More recently, the CHamoru outrigger canoe has been used as a symbol of the resilience, innovation, and strength of the CHamoru people, similar to the latte and slingstone. Pohnpeian-Filipino scholar and Guåhan historian Dr. Vicente Diaz describes the canoe as a metaphor that carries meanings of CHamoru culture and history as well as what it means to be Indigenous in this place. The canoe, impacted by colonialism as seen in its diminished use and displacement from CHamoru culture, has reemerged in the articulation of the politics of decolonization and self-determination for Guåhan. It represents cross-cultural connections with other Micronesians and Pacific Islanders and is the vessel from which the continuing stories of Guåhan’s efforts toward self-determination are carried and new possibilities are imagined and pursued.
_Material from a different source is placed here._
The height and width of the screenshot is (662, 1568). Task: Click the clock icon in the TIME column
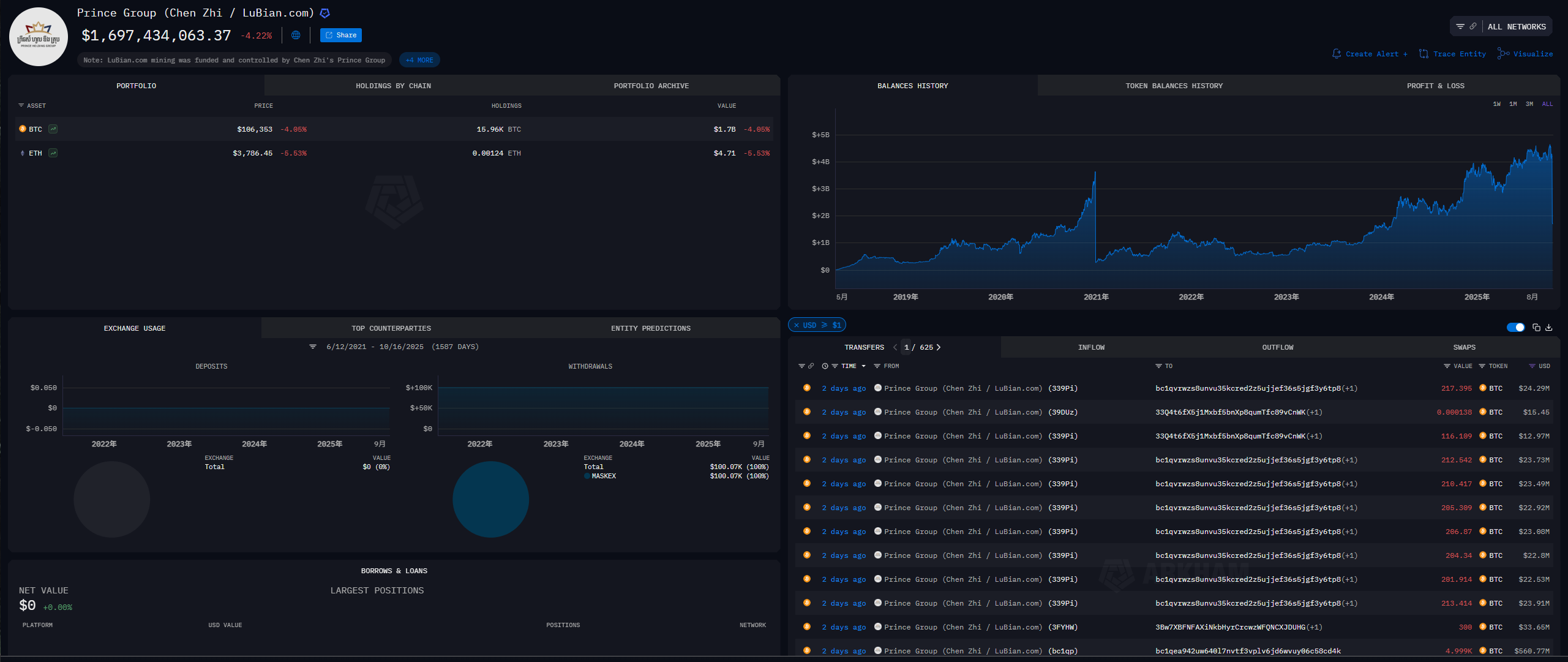(x=825, y=366)
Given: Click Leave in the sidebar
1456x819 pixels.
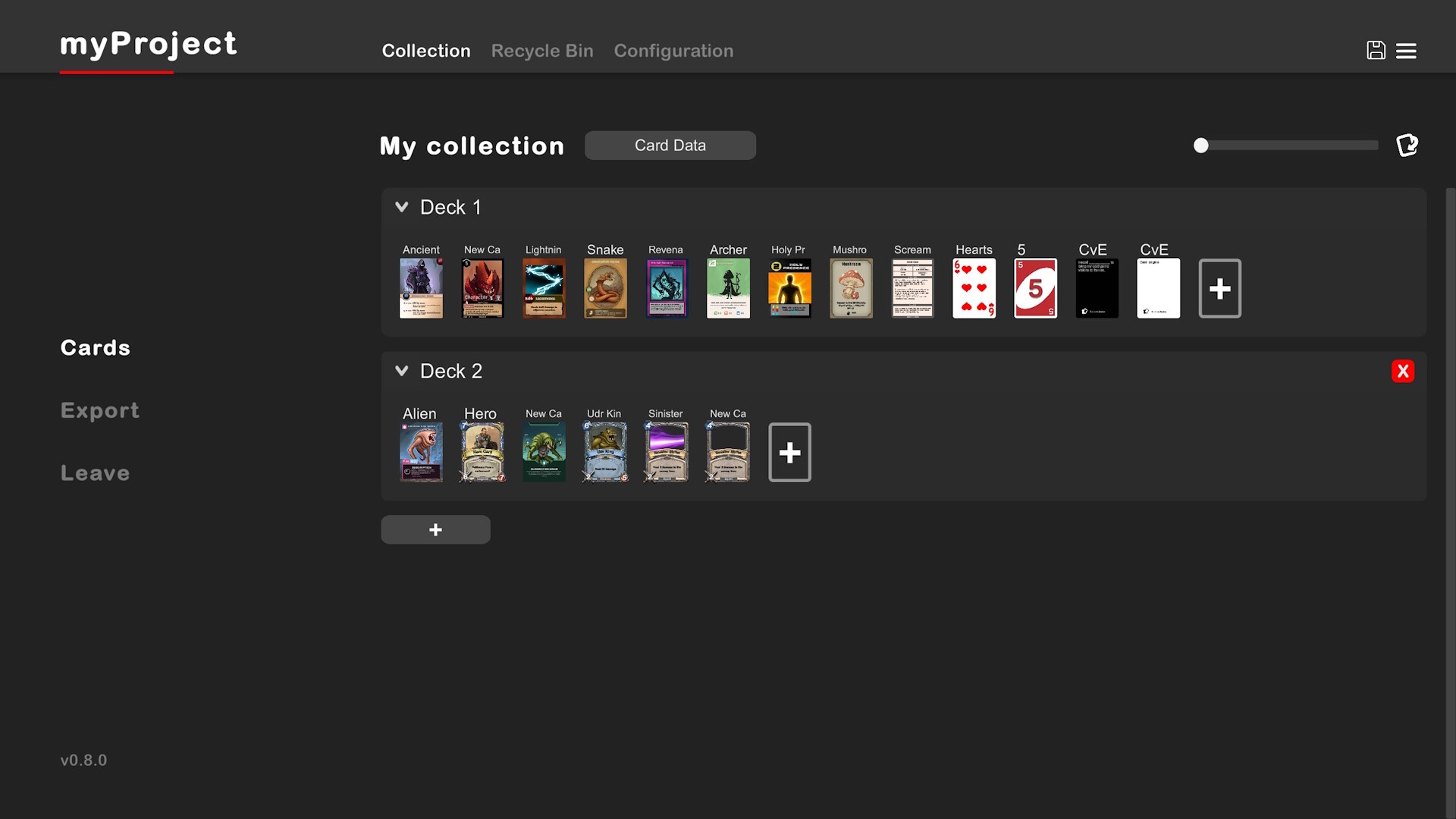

The American colonization of Guåhan has presented great navigational challenges for the journey of the CHamoru people. The new administration brought another language to learn and a different way of thinking, living, and doing things. Yet, the CHamoru people understood early on that when the US Navy took over, they were not being treated fairly and they accordingly made their grievances known to the American government. Like seafarers, they sought to understand the tools at their disposal and used lessons from the past to guide them. Through World War II and Japanese occupation, postwar reconstruction, and urbanization the CHamoru people have utilized the tools of democracy (submitting petitions and lobbying in Washington, DC), joined the US military, secured increased media coverage, and elected powerful leadership, to make their voices heard.
While the seas have been rough and the weather uncooperative, the CHamoru people’s navigation of this journey on their physical and metaphorical canoes remain steadfast and reliable, even through these uncertain times.